A Great Man

People accuse journalism of being too personal; but to me it has
always seemed far too impersonal. It is charged with tearing
away the veils from private life; but it seems to me to be always
dropping diaphanous but blinding veils between men and men.
The Yellow Press is abused for exposing facts which are private;
I wish the Yellow Press did anything so valuable. It is exactly
the decisive individual touches that it never gives; and a proof of this
is that after one has met a man a million times in the newspapers it
is always a complete shock and reversal to meet him in real life.
The Yellow Pressman seems to have no power of catching the first
fresh fact about a man that dominates all after impressions.
For instance, before I met Bernard Shaw I heard that he spoke with
a reckless desire for paradox or a sneering hatred of sentiment;
but I never knew till he opened his mouth that he spoke with
an Irish accent, which is more important than all the other
criticisms put together.

Journalism is not personal enough. So far from digging out
private personalities, it cannot even report the obvious personalities
on the surface. Now there is one vivid and even bodily impression
of this kind which we have all felt when we met great poets
or politicians, but which never finds its way into the newspapers.
I mean the impression that they are much older than we thought they were.
We connect great men with their great triumphs, which generally
happened some years ago, and many recruits enthusiastic for the thin
Napoleon of Marengo must have found themselves in the presence
of the fat Napoleon of Leipzic.

I remember reading a newspaper account of how a certain rising politician
confronted the House of Lords with the enthusiasm almost of boyhood.
It described how his "brave young voice" rang in the rafters.
I also remember that I met him some days after, and he was considerably
older than my own father. I mention this truth for only one purpose:
all this generalisation leads up to only one fact--the fact that I once
met a great man who was younger than I expected.

. . . . .

I had come over the wooded wall from the villages about Epsom, and down
a stumbling path between trees towards the valley in which Dorking lies.
A warm sunlight was working its way through the leafage; a sunlight
which though of saintless gold had taken on the quality of evening.
It was such sunlight as reminds a man that the sun begins to set
an instant after noon.
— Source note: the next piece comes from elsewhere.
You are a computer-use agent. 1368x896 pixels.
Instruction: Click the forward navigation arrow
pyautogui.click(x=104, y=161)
It seemed to lessen as the wood strengthened
and the road sank.

I had a sensation peculiar to such entangled descents;
I felt that the treetops that closed above me were the fixed
and real things, certain as the level of the sea; but that
the solid earth was every instant failing under my feet.
In a little while that splendid sunlight showed only in splashes,
like flaming stars and suns in the dome of green sky.
Around me in that emerald twilight were trunks of trees of every
plain or twisted type; it was like a chapel supported on columns
of every earthly and unearthly style of architecture.
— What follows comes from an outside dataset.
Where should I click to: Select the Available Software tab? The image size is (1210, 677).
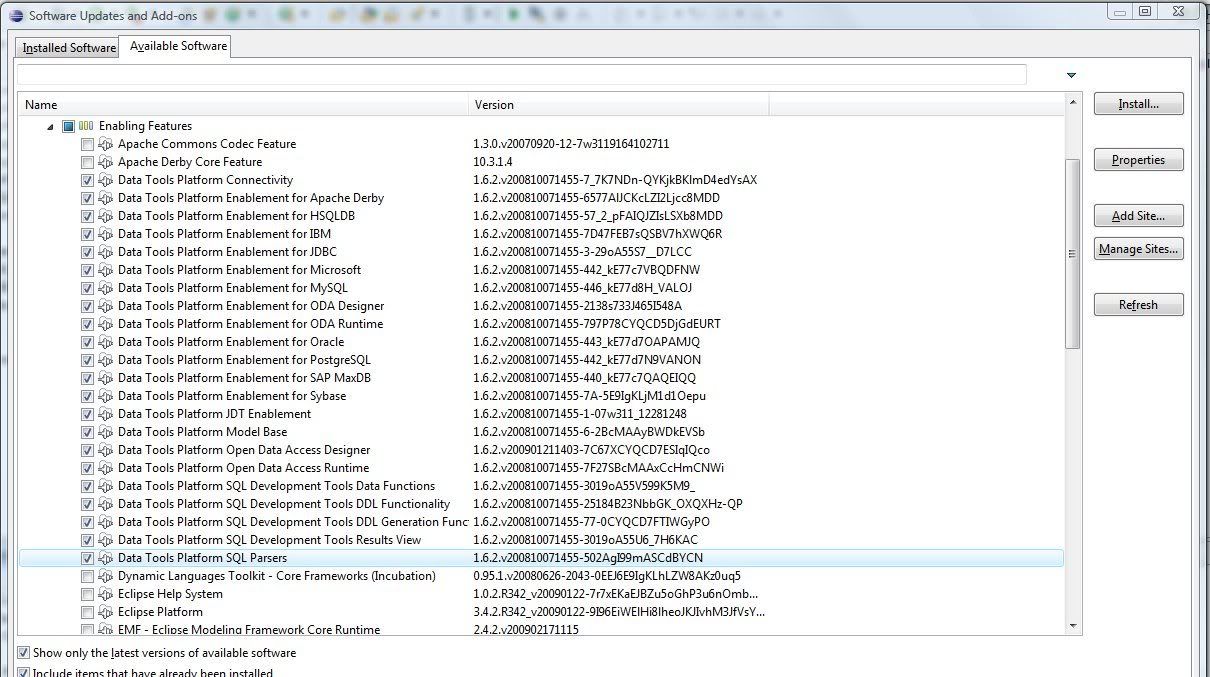tap(178, 46)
Without intention my mind grew full of fancies on the nature
of the forest; on the whole philosophy of mystery and force.
For the meaning of woods is the combination of energy with complexity.
A forest is not in the least rude or barbarous; it is only dense
with delicacy. Unique shapes that an artist would copy or a
philosopher watch for years if he found them in an open plain are
here mingled and confounded; but it is not a darkness of deformity.
It is a darkness of life; a darkness of perfection. And I began
to think how much of the highest human obscurity is like this,
and how much men have misunderstood it. People will tell you,
for instance, that theology became elaborate because it was dead.
Believe me, if it had been dead it would never have become elaborate;
it is only the live tree that grows too many branches.

. . . . .

These trees thinned and fell away from each other, and I came out
into deep grass and a road. I remember being surprised that the
evening was so far advanced; I had a fancy that this valley had a
sunset all to itself. I went along that road according to directions
that had been given me, and passed the gateway in a slight paling
beyond which the wood changed only faintly to a garden.
It was as if the curious courtesy and fineness of that character
I was to meet went out from him upon the valley; for I felt
on all these things the finger of that quality which the old
English called "faŽrie"; it is the quality which those can
never understand who think of the past as merely brutal;
it is an ancient elegance such as there is in trees.
I went through the garden and saw an old man sitting by a table,
looking smallish in his big chair. He was already an invalid,
and his hair and beard were both white; not like snow, for snow
is cold and heavy, but like something feathery, or even fierce;
rather they were white like the white thistledown. I came up
quite close to him; he looked at me as he put out his frail hand,
and I saw of a sudden that his eyes were startlingly young.
He was the one great man of the old world whom I have met
who was not a mere statue over his own grave.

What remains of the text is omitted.